La razón detrás de este sorprendente hallazgo no es que nuestros genes se hayan vuelto repentinamente más poderosos, sino que el entorno en el que vivimos ha cambiado drásticamente. Hace un siglo, muchas muertes se debían a causas externas como accidentes e infecciones, que poco tienen que ver con la genética. Hoy, en los países desarrollados, la mayoría de las muertes se deben a razones intrínsecas: el desgaste gradual de nuestros cuerpos a causa del envejecimiento y enfermedades relacionadas con la edad, como la demencia y las cardiopatías.

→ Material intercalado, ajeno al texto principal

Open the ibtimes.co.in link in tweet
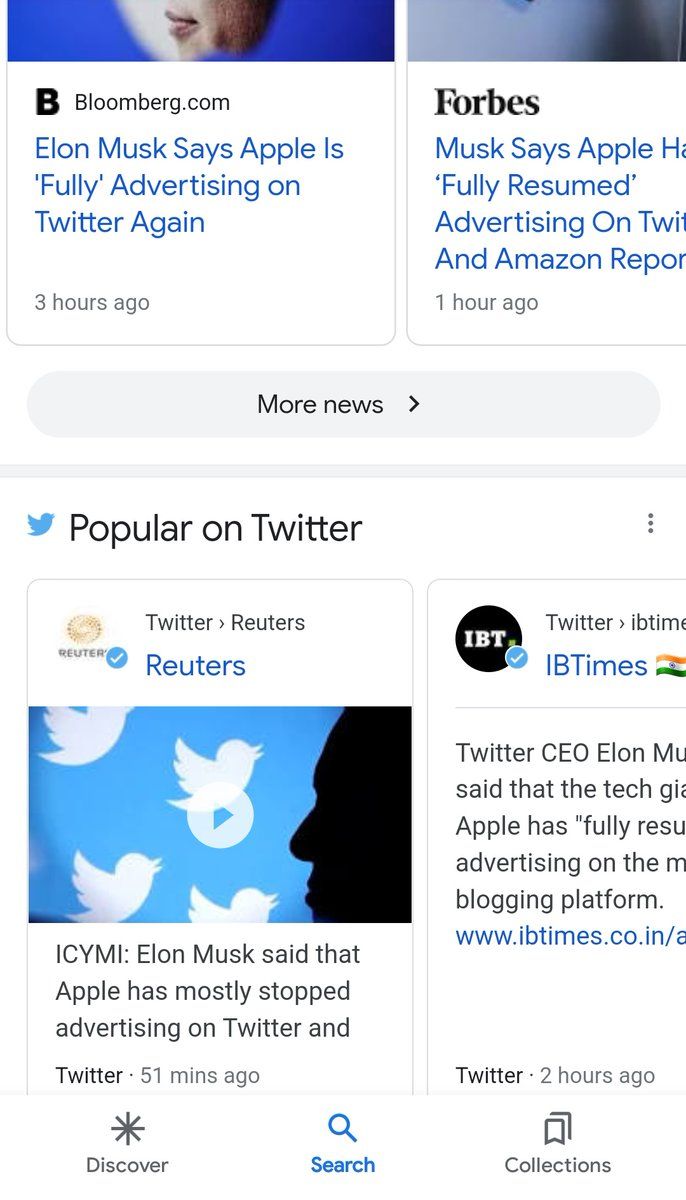pyautogui.click(x=570, y=936)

Para llegar a estas conclusiones, los investigadores analizaron numerosos grupos de gemelos escandinavos, excluyendo cuidadosamente los fallecimientos por causas externas. También estudiaron a gemelos criados por separado y a hermanos de centenarios en Estados Unidos. Al excluir las muertes por accidentes e infecciones, la contribución genética estimada aumentó drásticamente, pasando del habitual 20-25% a alrededor del 50-55%.

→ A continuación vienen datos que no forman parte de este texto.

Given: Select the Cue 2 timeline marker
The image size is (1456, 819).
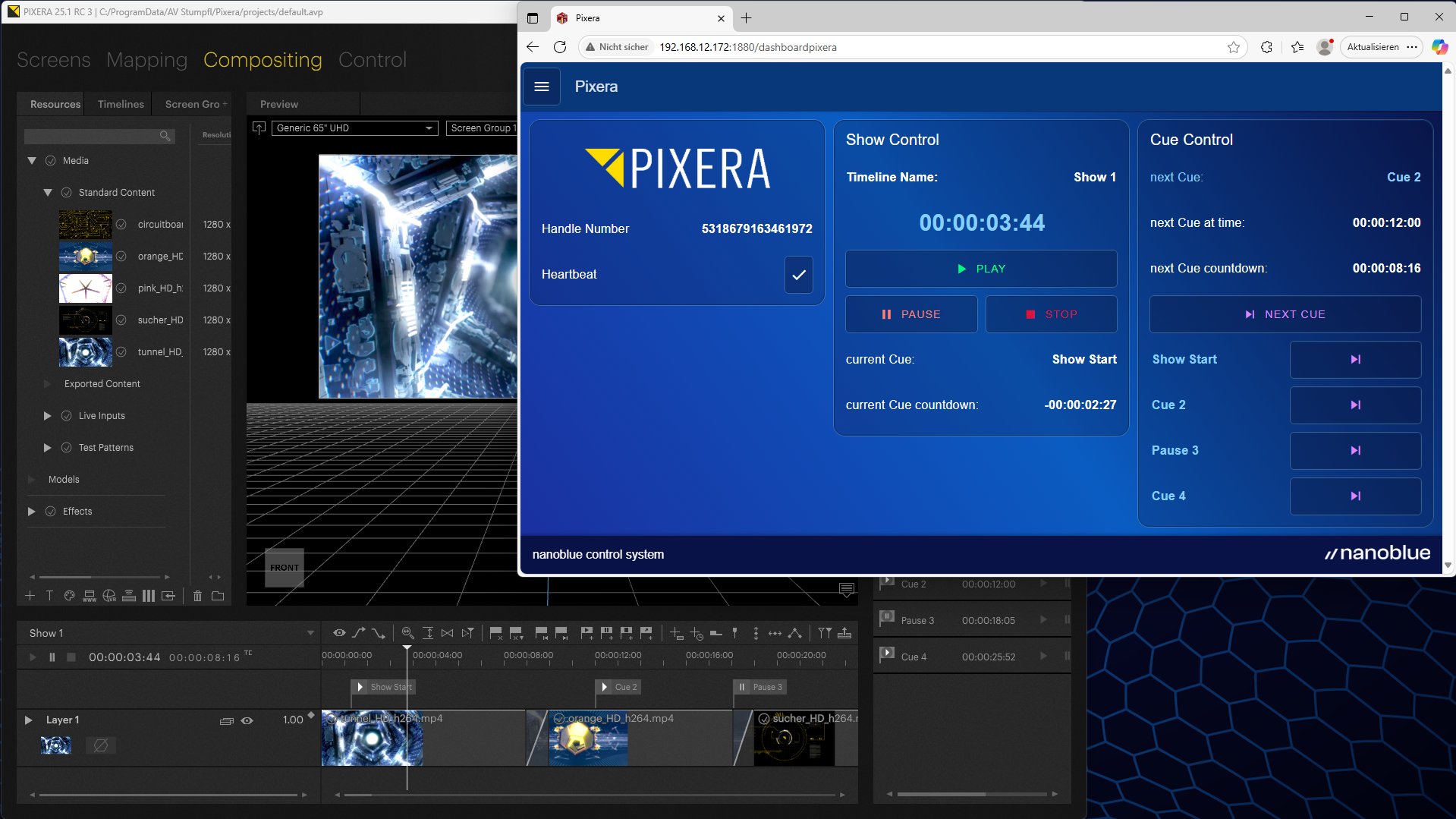Looking at the screenshot, I should [618, 687].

Este hallazgo tiene profundas implicaciones para cómo entendemos la longevidad. No significa que los genes determinen la mitad de nuestras posibilidades de vida, sino que, a medida que hemos mejorado la vacunación, reducido la contaminación, enriquecido la dieta y adoptado estilos de vida más saludables, hemos disminuido el impacto general de los factores ambientales. Cuando la variación ambiental disminuye, la proporción de variación restante atribuida a la genética aumenta por necesidad matemática.
El estudio ofrece información valiosa sobre cómo los diferentes tipos de mortalidad han moldeado nuestra comprensión de la esperanza de vida. Sin embargo, sus resultados se entienden mejor como una muestra de cómo cambia la hereditabilidad en diferentes contextos, en lugar de establecer una contribución genética única y universal a la longevidad.
En definitiva, tanto los genes como el entorno importan. Y, quizás aún más importante, importan juntos. Así que, independientemente de si esto parece una buena o mala noticia, probablemente nunca obtendrás una respuesta sencilla sobre qué parte de tu esperanza de vida está determinada únicamente por los genes.